Llegados a este punto, es obligatorio hablar de una de las fiestas más odiadas a la vez que queridas de nuestro país: la Tomatina de Buñol, localidad situada en Valencia, que es, posiblemente, una de las más conocidas a nivel internacional. Del nivel nacional ya no hablo, porque si vives en España y no conoces esta fiesta, es probable que vivas en lo alto del Monte Perdido y solo bajes para ver la final de Masterchef y claro, son eventos que no coinciden en tiempo y espacio. La Tomatina se celebra el último miércoles del mes de agosto (este año será el día 26) y congrega a miles de personas dispuestas a pasar un buen rato de risas y diversión a base de tomatazos. A las once suena el disparo que indica el inicio de la lucha, y al fondo de la calle aparece el primer camión cargado con la “munición” (tomates) anunciando su entrada con la bocina.
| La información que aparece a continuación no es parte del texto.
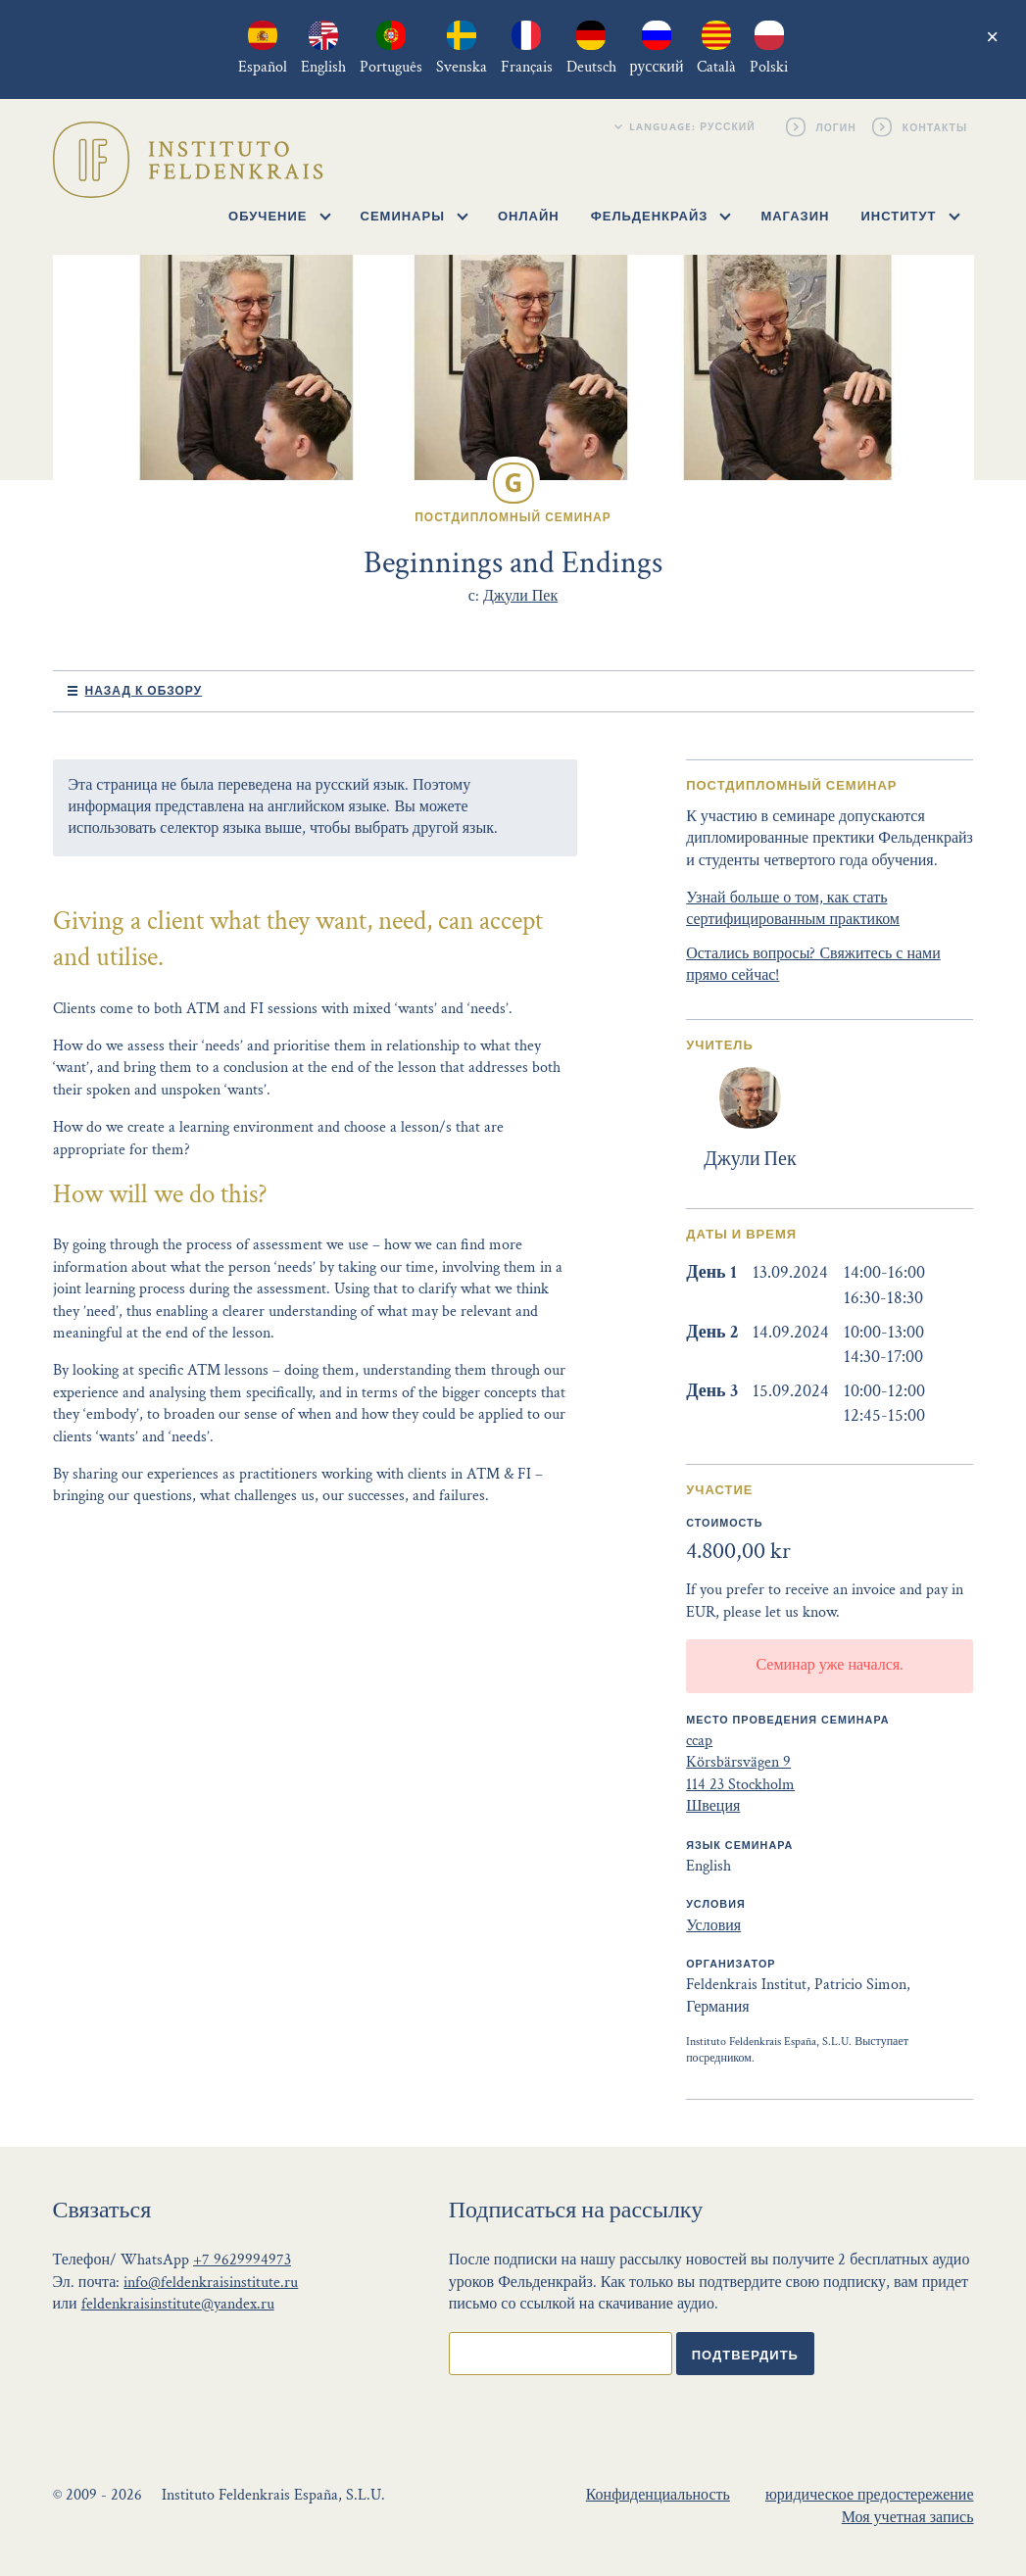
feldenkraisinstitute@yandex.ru (177, 2304)
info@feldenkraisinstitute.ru (210, 2282)
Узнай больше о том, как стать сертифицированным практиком (793, 909)
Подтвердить (745, 2354)
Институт (909, 215)
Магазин (794, 215)
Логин (836, 126)
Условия (713, 1926)
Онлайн (529, 215)
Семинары (414, 215)
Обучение (279, 215)
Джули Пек (520, 596)
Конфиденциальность (658, 2495)
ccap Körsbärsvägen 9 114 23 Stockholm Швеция (740, 1773)
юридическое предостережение (869, 2495)
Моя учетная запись (908, 2517)
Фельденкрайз (661, 215)
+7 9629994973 (242, 2260)
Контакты (935, 126)
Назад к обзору (144, 690)
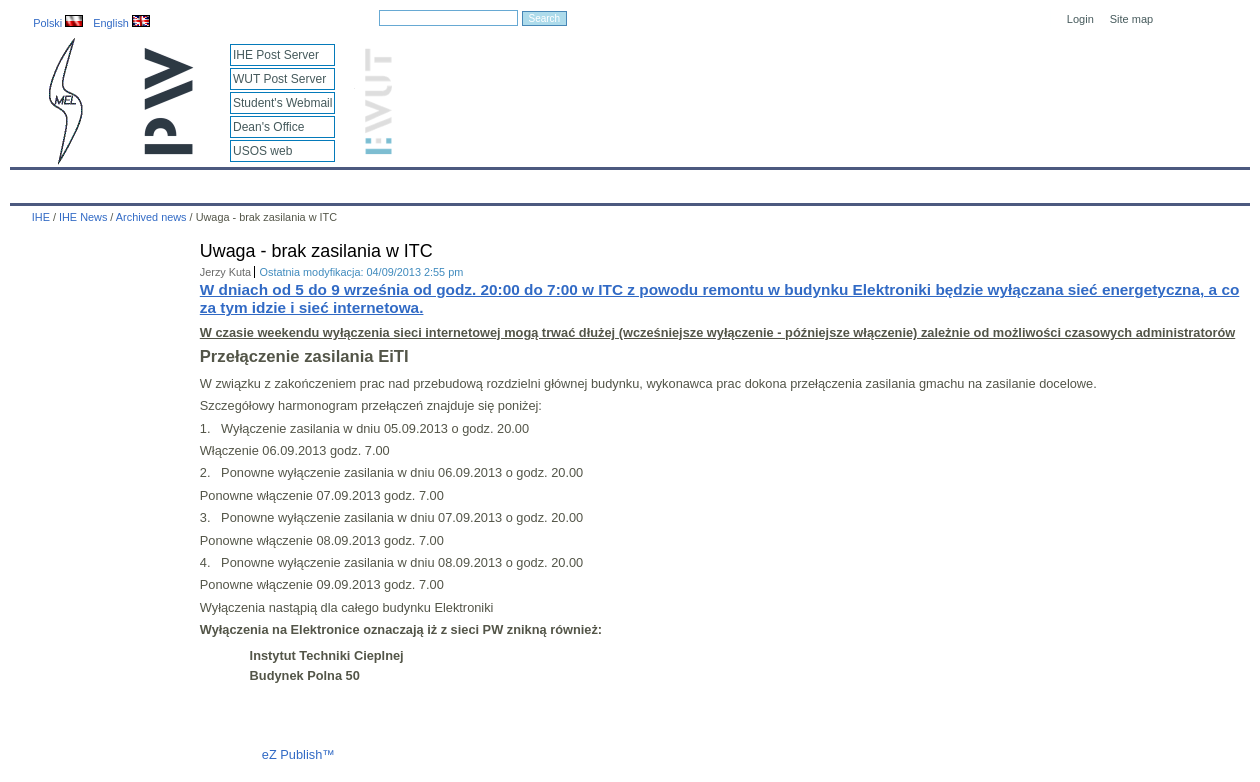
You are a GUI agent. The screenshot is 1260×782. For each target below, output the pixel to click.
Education (425, 182)
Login (1080, 19)
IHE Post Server (276, 55)
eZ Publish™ (298, 754)
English (121, 23)
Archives (665, 182)
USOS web (262, 151)
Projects (588, 182)
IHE (35, 182)
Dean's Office (268, 127)
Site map (1131, 19)
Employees (336, 182)
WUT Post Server (279, 79)
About (258, 182)
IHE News (185, 182)
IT (724, 182)
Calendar (101, 182)
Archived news (151, 217)
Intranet (840, 182)
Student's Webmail (282, 103)
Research (509, 182)
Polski (58, 23)
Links (774, 182)
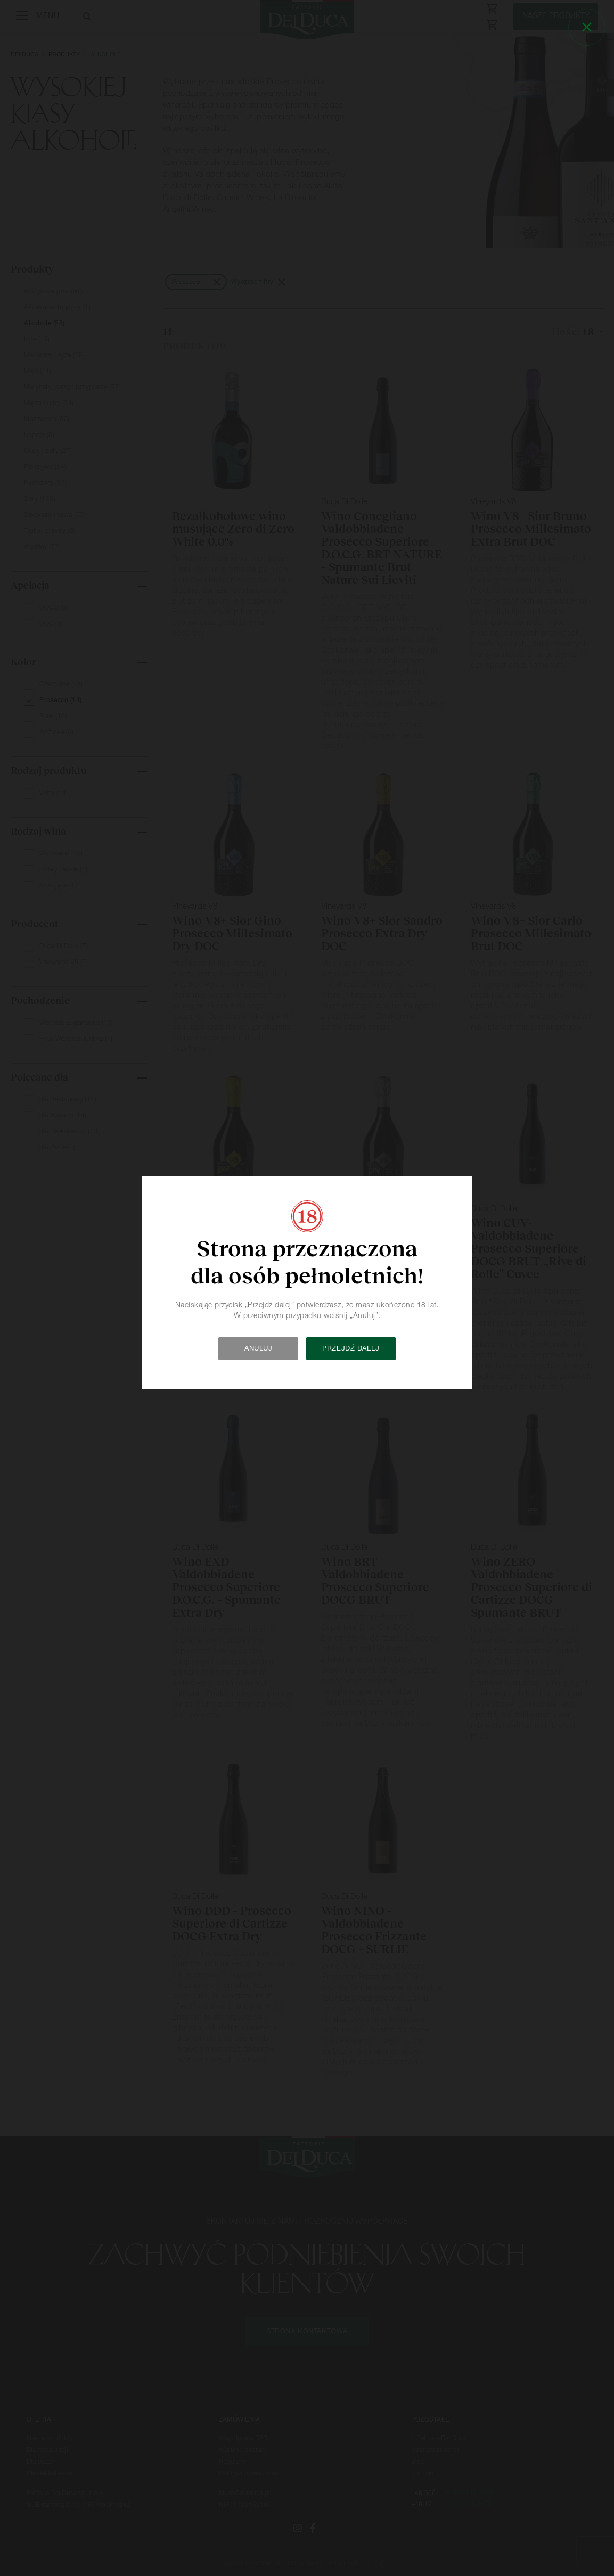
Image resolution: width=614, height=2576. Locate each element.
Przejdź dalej (350, 1348)
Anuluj (258, 1348)
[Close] (586, 27)
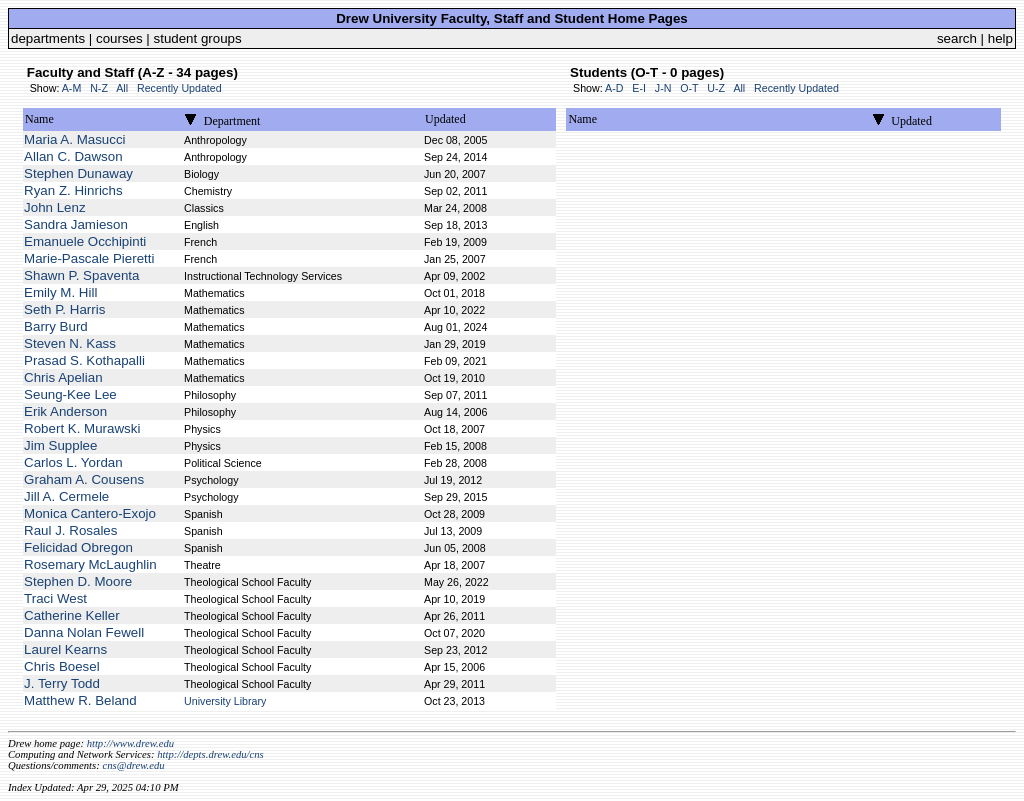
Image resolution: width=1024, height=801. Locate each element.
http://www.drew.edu (130, 743)
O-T (689, 88)
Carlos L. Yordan (73, 462)
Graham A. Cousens (84, 479)
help (1000, 38)
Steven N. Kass (70, 343)
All (122, 88)
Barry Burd (56, 326)
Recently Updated (179, 88)
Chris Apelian (63, 377)
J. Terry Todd (62, 683)
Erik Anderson (65, 411)
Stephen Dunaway (78, 173)
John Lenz (55, 207)
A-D (614, 88)
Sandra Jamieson (76, 224)
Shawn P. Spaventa (81, 275)
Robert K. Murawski (82, 428)
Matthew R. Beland (80, 700)
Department (232, 121)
Los que van en el remolque empiezan a lanzar los primeros tomates. Por fin, el vehículo se detiene y suelta su carga, es entonces cuando la multitud se abalanza para aprovisionarse de “balas” y, en pocos segundos, todo se tiñe de rojo. Uno tras otro, van llegando camiones con tomates hasta llegar a las 120 toneladas que se suelen lanzar antes de que se produzca el segundo disparo que señala el fin de la Tomatina. La batalla de tomates dura solo una hora, pero se ha convertido en una de las imágenes festivas más internacionales de España. El origen de esta multitudinaria “batalla” de tomates se remonta a una pelea juvenil sucedida en el año 1945 y, desde entonces, no ha dejado de celebrarse. Como consecuencia de la popularidad adquirida en los últimos años, se ha establecido un aforo máximo de 22.000 personas y se cobra 10 euros por entrar en el recinto. Este municipio recibe 40.000 visitantes durante sus fiestas; destaquemos que su población habitual no llega a los 10.000, por lo que podemos hacernos una idea de lo que significa la Tomatina en términos económicos para este municipio; a la misma acuden visitantes de Corea, Japón, China, Francia, Reino Unido, etc. Para un pequeño pueblo de apenas 10.000 personas, no está nada mal.

Esta lista de fiestas no es exhaustiva, hay muchas más, todas divertidas e interesantes si nos remontamos a sus orígenes. Estas celebraciones que nos parecen tan estúpidas, cumplen varias finalidades: a nivel turístico sitúan la localidad en el mapa y atraen visitantes… Y ya sabemos que los visitantes, suelen traducirse en ingresos por una sencilla regla de tres. A nivel social, crean una oportunidad de afianzar y unir a la comunidad local. Y a nivel lúdico, proporcionan un buen rato a los participantes. Aunque solo fuese por esto último, ya merecería la pena que se celebrasen. Así pues, ¡oh, cuñado! la próxima vez que critiques estos acontecimientos aludiendo a su estulticia y vaciedad, dale una segunda vuelta y piensa en los beneficios que pueden generar en la población que los acoge.